:: SELECTED EXCERPT ::
A PhD is a much longer piece of work, usually running to between 70,000 and 100,000 words. As with an MA, it needs to be well-written and presented in an appropriately scholarly fashion, but it differs in that it must not only advance a coherent argument, but must represent an original and substantial contribution to knowledge in its field. Unlike an MA, a copy of a PhD will be placed in the library of the awarding institution, and made available on request to other scholars, who may cite its findings in the way a published book or article would be cited.

Deciding on a topic

One of the points to stress at the outset is that the range of possible research topics in literature is very wide indeed. Despite this, or perhaps because of this, students sometimes find it difficult to make up their minds what it is they want to investigate. If you feel, momentarily, that you can’t decide what might interest you, you could try making a list of things that you would like to learn more about. Once you have a list of five or six things, you should take some time to read around each of them a bit, trying to think not only which seems most enticing and likely to hold your interest, but which of them your previous study has best equipped you to pursue. By ‘reading around’ I don’t mean reading aimlessly, or in a desultory fashion. On the contrary, you should be reading quickly and purposively, with questions in your mind, scanning material that seems potentially relevant to your areas of interest and getting an overview of it. The questions you should be asking include:

  • what are some of the key studies in this field?
  • what kinds of approaches have been taken to the subject?
  • what are the key issues and questions in this field?
  • are there any possible gaps, or approaches yet to be explored?

:: TASKS ::
- A) Transcribe the stretch of the passage on literature research from "A PhD is a much" through "would be cited.".
- B) Answer these from the passage on literature research:
(i) How many words does a PhD usually run to?
(ii) Where is a copy of a PhD placed?
(iii) How many things should be on the list before you start reading around them?

:: RECORDED INFORMATION ::
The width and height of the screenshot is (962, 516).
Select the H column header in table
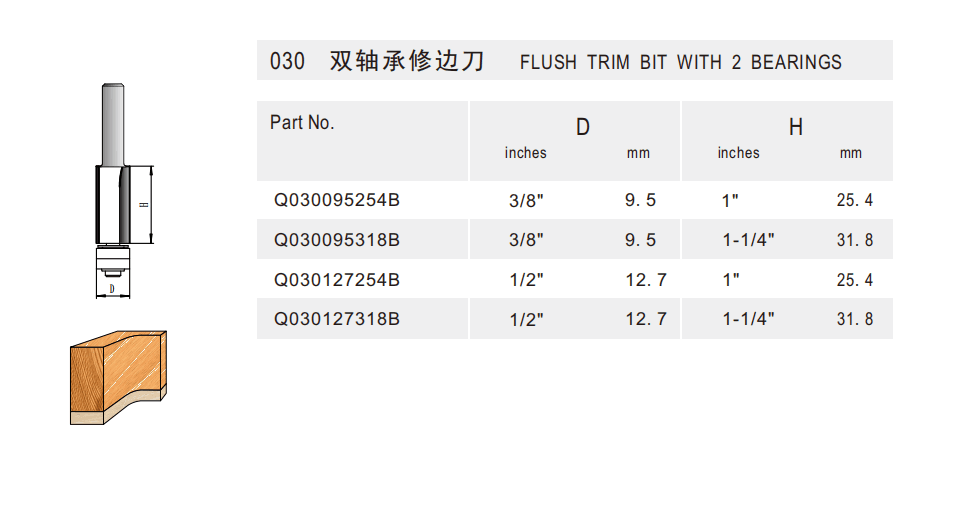796,127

:: REPLIES ::
- A)
A PhD is a much longer piece of work, usually running to between 70,000 and 100,000 words. As with an MA, it needs to be well-written and presented in an appropriately scholarly fashion, but it differs in that it must not only advance a coherent argument, but must represent an original and substantial contribution to knowledge in its field. Unlike an MA, a copy of a PhD will be placed in the library of the awarding institution, and made available on request to other scholars, who may cite its findings in the way a published book or article would be cited.

- B)
(i) Between 70,000 and 100,000 words.
(ii) In the library of the awarding institution.
(iii) Five or six.